Job Description
Job Title: Application Security Engineer – Code Remediation
Experience
- 5-8 years
Employment Type - Contract (3 months with possibility of further extension)
About the Role : We are seeking a highly skilled Application Security Engineer – Code Remediation to join our
client's growing team . This role is focused on analyzing, identifying, and remediating security vulnerabilities in both legacy and modern applications. You will work closely with development, QA, and security teams to ensure enterprise-grade security hygiene in all application codebases.
If you're passionate about writing secure code, eliminating OWASP Top 10 vulnerabilities, and securing systems end-to-end, we’d love to speak with you.
Key Responsibilities
Analyse security vulnerability reports (SAST, DAST, penetration tests) and implement remediation strategies across:
-Classic ASP, ASP.NET (C#), Perl, Java
-React, JavaScript, HTML
Perform hands-on code remediation for OWASP Top 10 issues, including:
SQL Injection, Cross-Site Scripting (XSS), Cross-Site Request Forgery (CSRF), Insecure Direct Object References, and more
Refactor insecure SQL queries to prevent injection and enforce database-layer security.
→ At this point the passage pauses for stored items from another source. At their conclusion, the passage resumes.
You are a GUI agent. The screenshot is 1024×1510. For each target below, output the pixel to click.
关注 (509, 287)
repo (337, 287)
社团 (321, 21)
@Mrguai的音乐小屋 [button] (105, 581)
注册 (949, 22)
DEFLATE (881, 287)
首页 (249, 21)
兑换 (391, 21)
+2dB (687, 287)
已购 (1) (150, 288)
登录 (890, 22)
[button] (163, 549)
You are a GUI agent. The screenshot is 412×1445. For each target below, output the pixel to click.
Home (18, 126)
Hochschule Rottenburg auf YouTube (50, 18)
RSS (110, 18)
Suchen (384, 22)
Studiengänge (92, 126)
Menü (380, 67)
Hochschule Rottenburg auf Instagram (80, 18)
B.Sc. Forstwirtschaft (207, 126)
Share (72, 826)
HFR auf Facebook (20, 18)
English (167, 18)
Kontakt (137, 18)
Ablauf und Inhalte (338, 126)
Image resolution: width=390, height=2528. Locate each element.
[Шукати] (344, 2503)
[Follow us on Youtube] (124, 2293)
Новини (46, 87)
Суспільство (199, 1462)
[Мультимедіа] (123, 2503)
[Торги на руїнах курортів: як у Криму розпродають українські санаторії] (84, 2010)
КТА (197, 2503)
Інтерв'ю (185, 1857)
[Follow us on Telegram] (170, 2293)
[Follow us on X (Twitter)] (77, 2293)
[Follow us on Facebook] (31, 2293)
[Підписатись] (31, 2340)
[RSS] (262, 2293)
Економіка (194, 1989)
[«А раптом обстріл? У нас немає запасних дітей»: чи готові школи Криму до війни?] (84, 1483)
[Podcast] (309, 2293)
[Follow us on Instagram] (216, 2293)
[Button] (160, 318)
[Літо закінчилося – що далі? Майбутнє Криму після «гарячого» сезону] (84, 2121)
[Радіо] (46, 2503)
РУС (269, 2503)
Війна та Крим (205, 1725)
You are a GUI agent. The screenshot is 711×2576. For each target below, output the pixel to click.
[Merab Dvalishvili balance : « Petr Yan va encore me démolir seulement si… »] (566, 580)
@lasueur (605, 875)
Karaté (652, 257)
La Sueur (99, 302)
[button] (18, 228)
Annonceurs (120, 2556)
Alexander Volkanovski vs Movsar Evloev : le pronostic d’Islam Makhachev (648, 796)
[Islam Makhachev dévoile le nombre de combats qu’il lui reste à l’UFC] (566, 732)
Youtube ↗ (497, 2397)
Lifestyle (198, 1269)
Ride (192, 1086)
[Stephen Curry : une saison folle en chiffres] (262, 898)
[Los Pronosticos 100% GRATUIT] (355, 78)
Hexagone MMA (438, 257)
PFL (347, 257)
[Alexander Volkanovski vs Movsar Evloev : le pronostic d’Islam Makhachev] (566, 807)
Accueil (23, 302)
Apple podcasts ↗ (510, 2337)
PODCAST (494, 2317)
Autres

Configure and harden IIS servers:
Apply security headers, enforce HTTPS, and disable insecure modules.
Secure SQL Server configurations and eliminate insecure deployment patterns.
Collaborate with developers to introduce and enforce secure coding standards.
Validate fixes through static/dynamic scanning and manual security validation.
Document all remediation actions, accepted risks, and security changes thoroughly.
Assist in threat modelling and risk assessments for both legacy and modern applications.
Mentor junior developers and share best practices in secure software development.
Key Skills & Technologies
Strong programming/debugging experience in Classic ASP, ASP.NET (C#), Perl, Java, React, JavaScript
Deep understanding of OWASP Top 10 and secure coding principles
Experience with static and dynamic application security testing tools (Fortify, Veracode, Burp Suite, etc.)
Strong understanding of IIS and SQL Server security configurations
Proficient in writing secure, parameterised SQL queries
Familiarity with secure SDLC and CI/CD pipelines (optional but preferred)
Ideal Candidate Profile
4–8 years of experience in application development with at least 2 years in security-focused code remediation
Proven experience in analysing, fixing, and testing vulnerabilities across different languages
Strong ability to collaborate across security, QA, and development teams
Excellent problem-solving skills and attention to detail
Industry certifications (preferred): OSCP, CEH, CSSLP, GWAPT, or equivalent
💡 Quick Summary
Seeking a career-building opportunity? The Senior Application Security Engineer position is now open for candidates interested in the IT Engineer & Developer Jobs sector. This role in Kolkata offers a professional environment and growth potential.
Requirement Snapshot: Candidates should possess basic communication skills, a proactive attitude, and the ability to work in a team. Experience in IT Engineer & Developer Jobs is a plus.